SIMD in Pure Python

ashvardanian · on Jan 5, 2024

This is a nice exercise!

There is also a very different “write SIMD assembly in Python” approach available through the PeachPy library, one of the least known gems between Python and HPC worlds: https://github.com/Maratyszcza/PeachPy

This is what a dot-product would look like in PeachPy: https://unum-cloud.github.io/usearch/python/index.html#id4

PS: Cppyy and Numba are also fun to use in such projects :)

brrrrrm · on Jan 5, 2024

PeachPy is awesome - it's really a great way to play with assembly-level performance programming and not have to deal with assembler toolchains

eigenket · on Jan 5, 2024

> This is what a dot-product would look like in PeachPy

Is it just me (I'm far from an expert here) or is this code really weird? Why does ymm_one appear to contain the number zero? Why do we subtract what looks like it should be the inner product we want from ymm_one at the end?

t-vi · on Jan 6, 2024

The subtraction is because "is an example of constructing the “Inner Product” distance" per the text above it. That ymmone might not be one could be because they only need that up to a constant and so don't care, but it's probably not ideal to name the thing containing 0s ymmone.

eigenket · on Jan 8, 2024

Is there a context where it is usual to call minus the dot-product a distance?

eigenket · on Jan 5, 2024

I can't edit my previous comment for some reason but it looks like the code

    # Negate the values, to go from "similarity" to "distance"
        VSUBPS(ymm_c, ymm_one, ymm_c)

Is actually just subtracting zero from ymm_c for no reason I understand.

Retr0id · on Jan 5, 2024

I believe the argument order is "a = b - c", so it's effectively `ymm_c = 0 - ymm_c`. (And yes, ymm_one does seem to be initialized to zero, I'm not sure why they picked that name for it...)

eigenket · on Jan 5, 2024

That makes slightly more sense, but then why the heck do you end up needing to negate something while computing a dot product?

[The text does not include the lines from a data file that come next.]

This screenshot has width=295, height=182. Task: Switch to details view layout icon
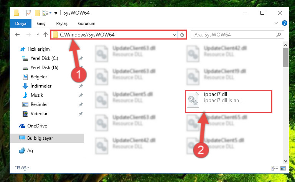click(x=275, y=168)
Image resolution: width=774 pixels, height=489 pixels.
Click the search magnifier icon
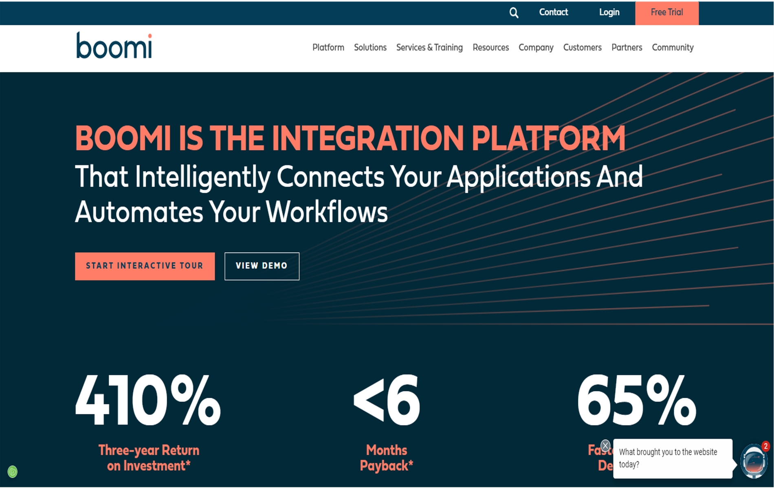tap(514, 12)
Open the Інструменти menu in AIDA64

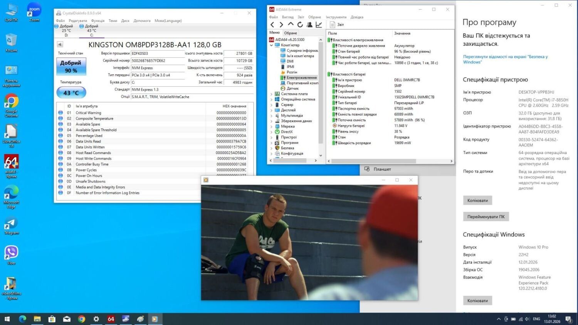pyautogui.click(x=336, y=17)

ashvardanian · on Jan 6, 2024

Sorry, I meant the dot product distance. For vectors A and B it's equal to 1-AB. ...ripped it out of my vector search library :)

eigenket · on Jan 8, 2024

That's a pretty weird "distance" unless you have some additional constraint like assuming the vectors are 2-norm normalised, in which case you get |a-b|^2 = 2(1-a.b).

It is natural to assume vectors have distance 0 from themselves at least, which this thing doesn't (in general). E.g. if you compute this "distance" for a = b = (2,0) then you get that the distance from a to itself is -3 which seems pretty weird.

justinl33 · on Jan 5, 2024

Genius!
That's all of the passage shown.